Si l’enfant reste relativement silencieux mais qu’il désire rendre visite à son proche, le parent, une fois les explications données, pourra proposer à son enfant de faire un dessin ou d’acheter un petit cadeau, qu’il amènera lors de la visite. Ce temps de création ou de recherche permettra à l’enfant de faire émerger un questionnement et de se préparer psychologiquement, tout en respectant son rythme propre.

Se tenir prêt à prêt à faire face à des questions ou des réactions parfois déstabilisantes

Le jour de la visite, le parent qui accompagne l’enfant doit être prêt à faire face à des questions ou des réactions parfois déstabilisantes. Malgré son désir de venir, l’enfant peut se bloquer devant la porte et souhaiter faire demi-tour, par exemple. Si tel est le cas, accordez lui quelques minutes pour exprimer ce qu’il craint et rassurez-le. Si la peur persiste, demandez à un autre adulte qui vous accompagnera ce jour-là de s’occuper de l’enfant pendant votre visite. Généralement après quelques minutes, l’enfant sera de nouveau prêt à voir son parent. Prévoyez une première visite plus ou moins longue en fonction de l’âge de l’enfant et de l’état de santé du patient.

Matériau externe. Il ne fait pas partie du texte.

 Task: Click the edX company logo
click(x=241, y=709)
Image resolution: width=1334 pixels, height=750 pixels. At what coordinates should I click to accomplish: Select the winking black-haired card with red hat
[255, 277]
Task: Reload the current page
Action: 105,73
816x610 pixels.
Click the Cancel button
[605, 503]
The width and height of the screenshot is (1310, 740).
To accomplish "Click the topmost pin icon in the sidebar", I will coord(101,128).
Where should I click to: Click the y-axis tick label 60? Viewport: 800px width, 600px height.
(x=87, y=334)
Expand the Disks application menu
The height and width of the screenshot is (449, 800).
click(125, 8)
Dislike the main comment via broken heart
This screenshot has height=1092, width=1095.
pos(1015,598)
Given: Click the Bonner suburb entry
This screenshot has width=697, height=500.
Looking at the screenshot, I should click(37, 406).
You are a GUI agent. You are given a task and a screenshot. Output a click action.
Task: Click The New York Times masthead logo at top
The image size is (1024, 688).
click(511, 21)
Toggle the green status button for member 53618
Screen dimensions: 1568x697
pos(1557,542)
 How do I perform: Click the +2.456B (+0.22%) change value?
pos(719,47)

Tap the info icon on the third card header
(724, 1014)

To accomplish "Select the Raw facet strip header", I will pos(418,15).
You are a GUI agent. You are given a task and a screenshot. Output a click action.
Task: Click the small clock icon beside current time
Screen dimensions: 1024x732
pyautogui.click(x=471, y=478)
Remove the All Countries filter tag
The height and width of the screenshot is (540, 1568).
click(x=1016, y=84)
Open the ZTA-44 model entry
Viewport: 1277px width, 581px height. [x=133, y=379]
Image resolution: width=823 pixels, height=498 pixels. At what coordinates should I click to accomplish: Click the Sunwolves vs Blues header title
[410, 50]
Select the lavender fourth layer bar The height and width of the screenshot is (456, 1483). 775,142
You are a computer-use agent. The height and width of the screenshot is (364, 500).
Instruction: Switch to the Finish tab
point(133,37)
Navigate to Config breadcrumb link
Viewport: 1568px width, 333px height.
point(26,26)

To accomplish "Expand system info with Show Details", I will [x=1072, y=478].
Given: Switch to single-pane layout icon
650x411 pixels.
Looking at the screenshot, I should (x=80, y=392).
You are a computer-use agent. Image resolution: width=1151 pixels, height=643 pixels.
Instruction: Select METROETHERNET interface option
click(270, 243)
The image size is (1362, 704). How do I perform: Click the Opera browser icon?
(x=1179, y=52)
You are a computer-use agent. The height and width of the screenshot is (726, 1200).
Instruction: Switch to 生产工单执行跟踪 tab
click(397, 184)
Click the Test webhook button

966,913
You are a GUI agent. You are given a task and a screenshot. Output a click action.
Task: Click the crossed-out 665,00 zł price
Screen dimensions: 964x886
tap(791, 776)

Cette visite pourra se faire dans un premier temps en présence des frères et sœurs, tantes, parrains, etc. En fonction de l’âge des enfants, du lien d’intimité et du désir de chacun, vous pourrez leur proposer d’avoir par la suite un temps privilégié avec le proche.

Un temps de « débriefing » nécessaire pour déceler et désamorcer toute culpabilité imaginaire

Après la visite, vous serez attentifs aux questions et au comportement de votre enfant. Ce temps de « débriefing » est un temps important. Ecoutez l’enfant et ses constructions imaginaires autour de la maladie. Cette étape permet de déceler et de désamorcer toute culpabilité imaginaire.

L’exclusion et le manque de parole viennent marquer douloureusement les enfants

Enfin, rappelons-nous que si les enfants sont marqués par le décès de leur papa ou de leur maman, c’est bien 100% des enfants à qui on a caché la maladie et qu’on a exclu des derniers moments avec le parent qui restent traumatisés. C’est bien plus l’exclusion et le manque de parole, et, pire que tout le mensonge, qui viennent marquer douloureusement les enfants.